"""

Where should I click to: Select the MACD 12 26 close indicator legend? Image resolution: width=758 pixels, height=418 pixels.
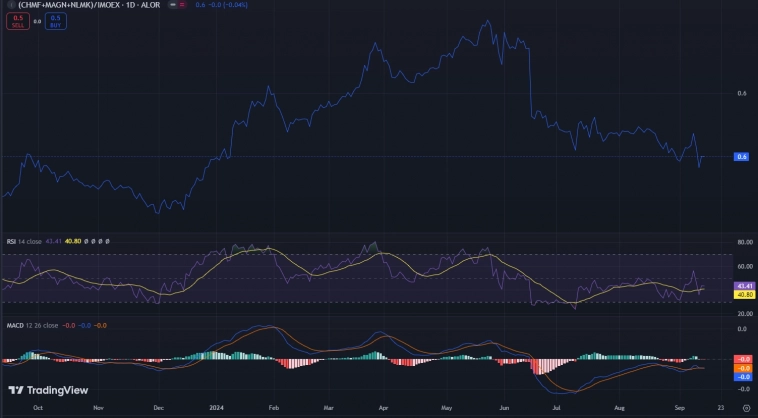coord(32,325)
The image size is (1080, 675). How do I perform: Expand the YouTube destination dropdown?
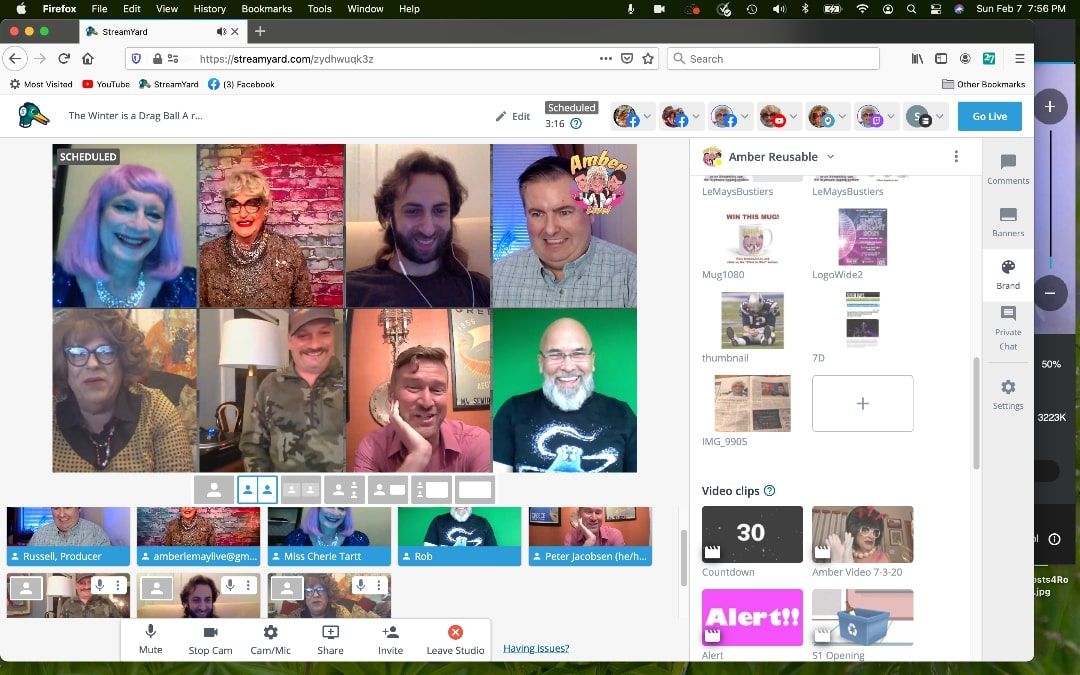point(794,117)

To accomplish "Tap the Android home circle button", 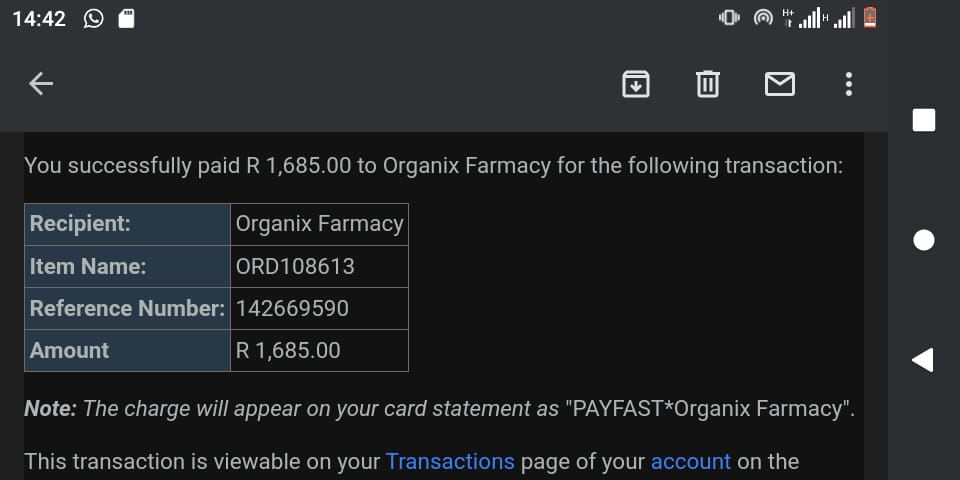I will coord(924,240).
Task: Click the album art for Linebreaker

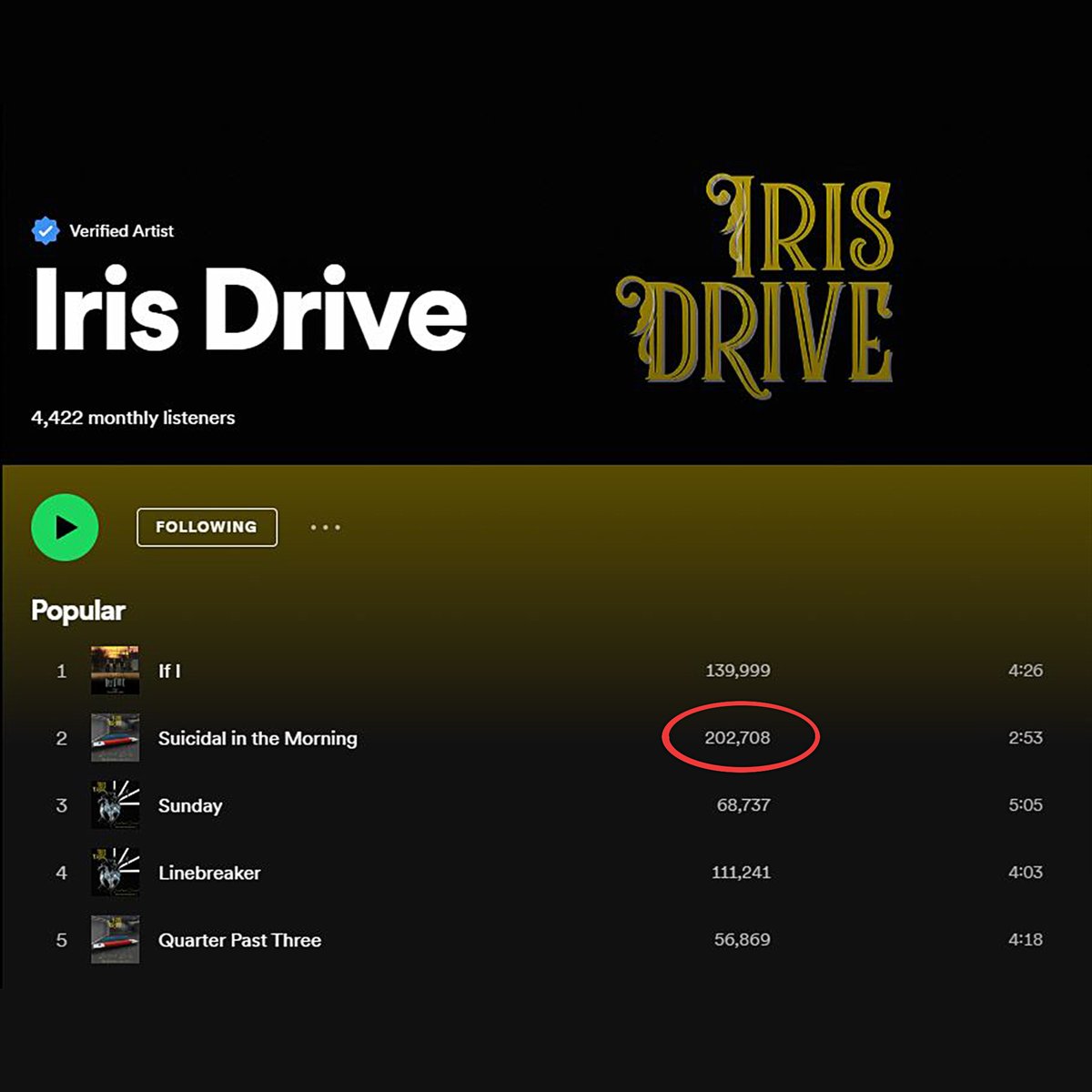Action: 115,873
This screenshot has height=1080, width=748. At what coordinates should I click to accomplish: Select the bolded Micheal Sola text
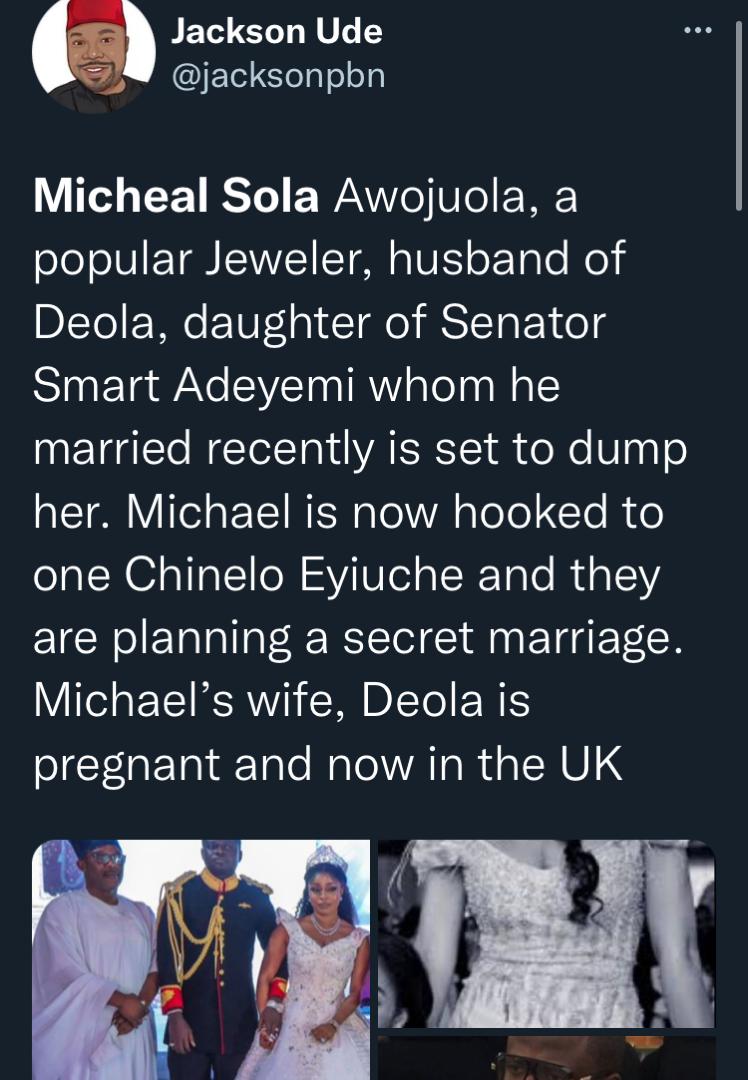175,195
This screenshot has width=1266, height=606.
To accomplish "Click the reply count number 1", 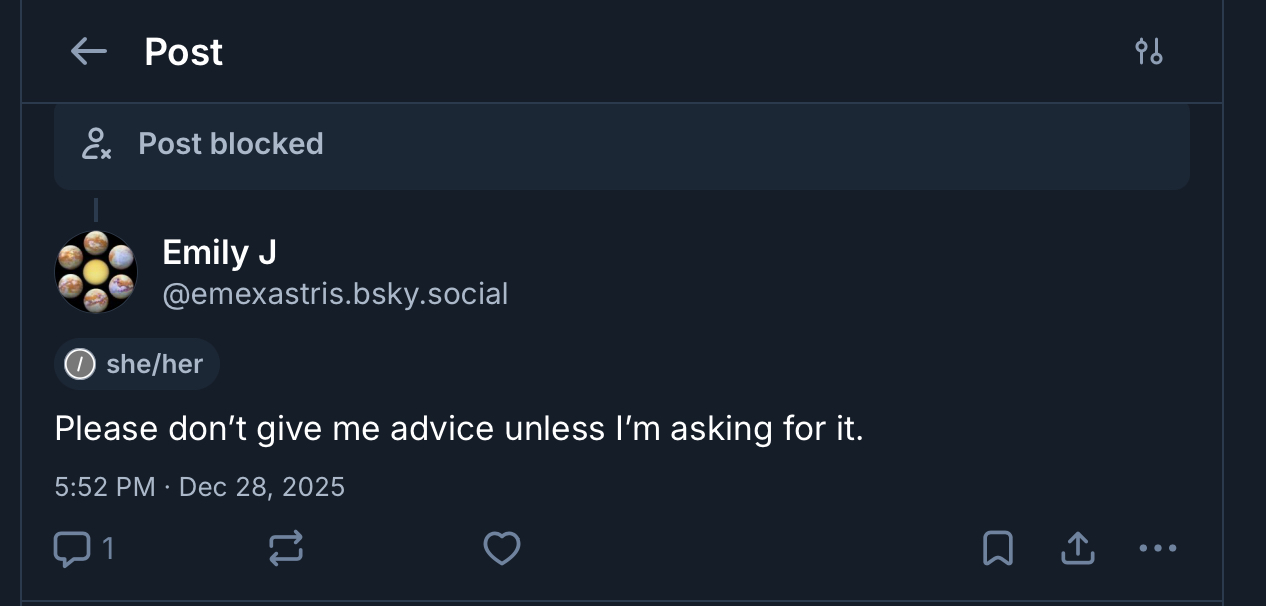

"""

**Instruction**
Could you write out again every line from the line with "This screenshot has height=1080, width=748." through the end of the entries, requests included, with each coordinate in the answers multiplied by 2.4 and rounded to the nearest whole number, halves rounding up? Leave the pictures out.

**Solution to this task**
This screenshot has height=1080, width=748. At what coordinates should I click to accomplish: Select the bolded Micheal Sola text
420,468
This screenshot has width=1266, height=606.
To accomplish "Click the reply count number 1", 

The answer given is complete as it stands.